Airport Love Theme (2020, second edition, 2023)

Hamishi Farah (2023)

£7.00 (Reduced from £14.00)

Airport Love Theme is a graphic novel set on two airplanes and in detention at Los Angeles LAX airport, recalling the absurd exchanges – about love and sex, celebrity, food and family – that once took place between US border security officers, an artist held and interrogated under suspicion while travelling to an art fair, and fellow passenger-detainees.

Farah’s debut book explores the promise of mobility offered by the international art world, and how that promise can fail outrageously. Suspense and disorientation play out in subtle ways, encouraging self-questioning on the part of readers given joint responsibility for making sense of troubling events. The novel’s structure is linear, but also echoes the tendency of traumatic experience to produce indelible scenes that repeat and return.
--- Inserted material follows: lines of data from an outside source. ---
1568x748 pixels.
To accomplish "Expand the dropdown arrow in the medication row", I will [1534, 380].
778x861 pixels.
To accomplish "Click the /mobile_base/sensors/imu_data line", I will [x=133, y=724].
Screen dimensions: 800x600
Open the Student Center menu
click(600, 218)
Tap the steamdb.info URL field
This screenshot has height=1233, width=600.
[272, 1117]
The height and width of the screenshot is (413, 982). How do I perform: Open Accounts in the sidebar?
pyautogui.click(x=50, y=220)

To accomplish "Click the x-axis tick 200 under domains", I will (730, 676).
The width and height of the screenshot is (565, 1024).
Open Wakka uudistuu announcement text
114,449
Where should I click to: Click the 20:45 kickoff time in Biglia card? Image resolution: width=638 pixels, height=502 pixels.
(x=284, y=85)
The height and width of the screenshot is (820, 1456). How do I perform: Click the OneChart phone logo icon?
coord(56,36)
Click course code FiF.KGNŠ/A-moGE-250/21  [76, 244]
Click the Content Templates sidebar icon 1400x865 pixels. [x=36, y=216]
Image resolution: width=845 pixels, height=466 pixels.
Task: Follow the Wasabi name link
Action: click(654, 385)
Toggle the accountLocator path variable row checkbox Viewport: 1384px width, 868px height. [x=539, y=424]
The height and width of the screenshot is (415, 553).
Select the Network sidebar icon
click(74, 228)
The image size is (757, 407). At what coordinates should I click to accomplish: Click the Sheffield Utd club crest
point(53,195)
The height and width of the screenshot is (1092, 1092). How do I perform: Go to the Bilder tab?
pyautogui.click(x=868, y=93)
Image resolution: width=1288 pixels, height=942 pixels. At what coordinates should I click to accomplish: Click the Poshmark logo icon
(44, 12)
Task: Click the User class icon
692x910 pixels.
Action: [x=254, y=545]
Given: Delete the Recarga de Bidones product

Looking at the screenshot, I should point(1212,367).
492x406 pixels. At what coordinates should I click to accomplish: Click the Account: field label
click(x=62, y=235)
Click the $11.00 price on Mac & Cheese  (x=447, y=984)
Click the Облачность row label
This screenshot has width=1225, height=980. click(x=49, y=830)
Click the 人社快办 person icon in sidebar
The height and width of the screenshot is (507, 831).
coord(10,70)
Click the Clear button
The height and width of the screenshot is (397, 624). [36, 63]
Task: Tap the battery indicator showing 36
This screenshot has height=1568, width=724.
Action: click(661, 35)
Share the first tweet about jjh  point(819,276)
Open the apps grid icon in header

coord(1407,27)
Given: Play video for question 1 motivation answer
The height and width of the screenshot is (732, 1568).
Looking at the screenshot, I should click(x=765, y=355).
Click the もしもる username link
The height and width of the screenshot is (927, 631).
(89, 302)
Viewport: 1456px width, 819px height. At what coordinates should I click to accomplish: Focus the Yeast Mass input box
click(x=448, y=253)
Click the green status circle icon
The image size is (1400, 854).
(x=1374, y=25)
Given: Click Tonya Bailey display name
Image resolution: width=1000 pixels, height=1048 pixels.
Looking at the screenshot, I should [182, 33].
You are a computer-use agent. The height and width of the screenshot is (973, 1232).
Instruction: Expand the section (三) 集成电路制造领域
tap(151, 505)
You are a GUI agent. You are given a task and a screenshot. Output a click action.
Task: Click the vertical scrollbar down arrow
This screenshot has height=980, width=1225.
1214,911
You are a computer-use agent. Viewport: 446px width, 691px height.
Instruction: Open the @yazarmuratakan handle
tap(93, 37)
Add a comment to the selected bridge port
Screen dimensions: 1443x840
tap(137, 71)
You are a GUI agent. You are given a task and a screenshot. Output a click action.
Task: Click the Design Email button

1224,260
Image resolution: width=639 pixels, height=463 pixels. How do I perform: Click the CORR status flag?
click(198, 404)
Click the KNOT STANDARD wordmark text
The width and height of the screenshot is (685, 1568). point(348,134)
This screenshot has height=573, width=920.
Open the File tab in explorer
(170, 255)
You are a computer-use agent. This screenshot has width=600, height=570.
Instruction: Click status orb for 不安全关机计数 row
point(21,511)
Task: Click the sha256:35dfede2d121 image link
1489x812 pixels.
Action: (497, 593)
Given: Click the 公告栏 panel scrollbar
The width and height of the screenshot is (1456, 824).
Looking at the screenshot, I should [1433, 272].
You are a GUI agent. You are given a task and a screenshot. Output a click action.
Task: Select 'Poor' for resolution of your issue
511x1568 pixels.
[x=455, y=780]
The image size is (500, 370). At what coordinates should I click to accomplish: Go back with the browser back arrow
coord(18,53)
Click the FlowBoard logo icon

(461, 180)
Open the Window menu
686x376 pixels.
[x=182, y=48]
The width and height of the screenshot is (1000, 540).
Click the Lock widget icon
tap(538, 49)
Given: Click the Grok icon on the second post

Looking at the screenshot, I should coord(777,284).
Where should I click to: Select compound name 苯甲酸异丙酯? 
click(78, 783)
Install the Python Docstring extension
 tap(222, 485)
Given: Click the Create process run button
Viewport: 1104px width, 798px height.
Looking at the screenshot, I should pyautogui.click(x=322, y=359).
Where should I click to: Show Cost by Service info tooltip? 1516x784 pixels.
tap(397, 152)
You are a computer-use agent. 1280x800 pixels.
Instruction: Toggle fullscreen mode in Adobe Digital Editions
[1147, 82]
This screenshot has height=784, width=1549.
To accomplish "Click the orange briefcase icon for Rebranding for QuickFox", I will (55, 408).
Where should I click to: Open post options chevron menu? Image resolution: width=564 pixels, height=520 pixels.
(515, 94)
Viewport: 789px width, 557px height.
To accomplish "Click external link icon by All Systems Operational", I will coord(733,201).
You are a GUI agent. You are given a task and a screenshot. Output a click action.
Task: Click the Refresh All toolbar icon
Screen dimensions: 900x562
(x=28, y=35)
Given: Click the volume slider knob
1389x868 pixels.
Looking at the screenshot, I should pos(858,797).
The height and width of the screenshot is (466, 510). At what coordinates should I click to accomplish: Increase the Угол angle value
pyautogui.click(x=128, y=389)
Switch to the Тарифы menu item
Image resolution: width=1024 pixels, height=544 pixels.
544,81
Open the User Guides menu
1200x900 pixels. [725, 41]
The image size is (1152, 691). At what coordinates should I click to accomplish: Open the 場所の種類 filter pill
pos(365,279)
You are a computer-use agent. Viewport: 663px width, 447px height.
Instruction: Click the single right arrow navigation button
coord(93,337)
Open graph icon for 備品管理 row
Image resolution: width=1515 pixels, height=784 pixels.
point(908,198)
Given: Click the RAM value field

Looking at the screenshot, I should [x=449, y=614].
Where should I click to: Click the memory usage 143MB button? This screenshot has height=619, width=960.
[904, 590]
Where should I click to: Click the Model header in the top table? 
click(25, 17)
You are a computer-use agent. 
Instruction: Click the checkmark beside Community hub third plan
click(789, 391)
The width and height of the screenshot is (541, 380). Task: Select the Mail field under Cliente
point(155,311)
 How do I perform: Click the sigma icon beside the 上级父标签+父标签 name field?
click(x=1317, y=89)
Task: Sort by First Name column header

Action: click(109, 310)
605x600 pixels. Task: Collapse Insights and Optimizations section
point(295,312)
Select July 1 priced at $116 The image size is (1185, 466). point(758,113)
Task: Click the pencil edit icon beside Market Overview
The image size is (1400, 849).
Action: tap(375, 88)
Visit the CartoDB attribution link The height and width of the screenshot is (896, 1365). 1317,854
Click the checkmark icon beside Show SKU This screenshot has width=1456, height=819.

Hamishi Farah is a Somali artist living in Australia while retired from Australian art. States have edges, like words. Infants begin to see by noticing the edge of things. How do they know an edge is an edge? By passionately wanting it not to be. When not examining contemporary white lack through the edgelessnesses of Niggadom, Hamishi paints. Hamishi is represented by Arcadia Missa in London and Chateau Shatto in Los Angeles. Hamishi is also a member of family rap ensemble, Fanau Spa.

Published by Book Works as part of Contact, guest edited by Hannah Black in an edition of 1,000; designed by Claude d’Avoine.

Airport Love Theme is supported by the Contact series Supporters Circle.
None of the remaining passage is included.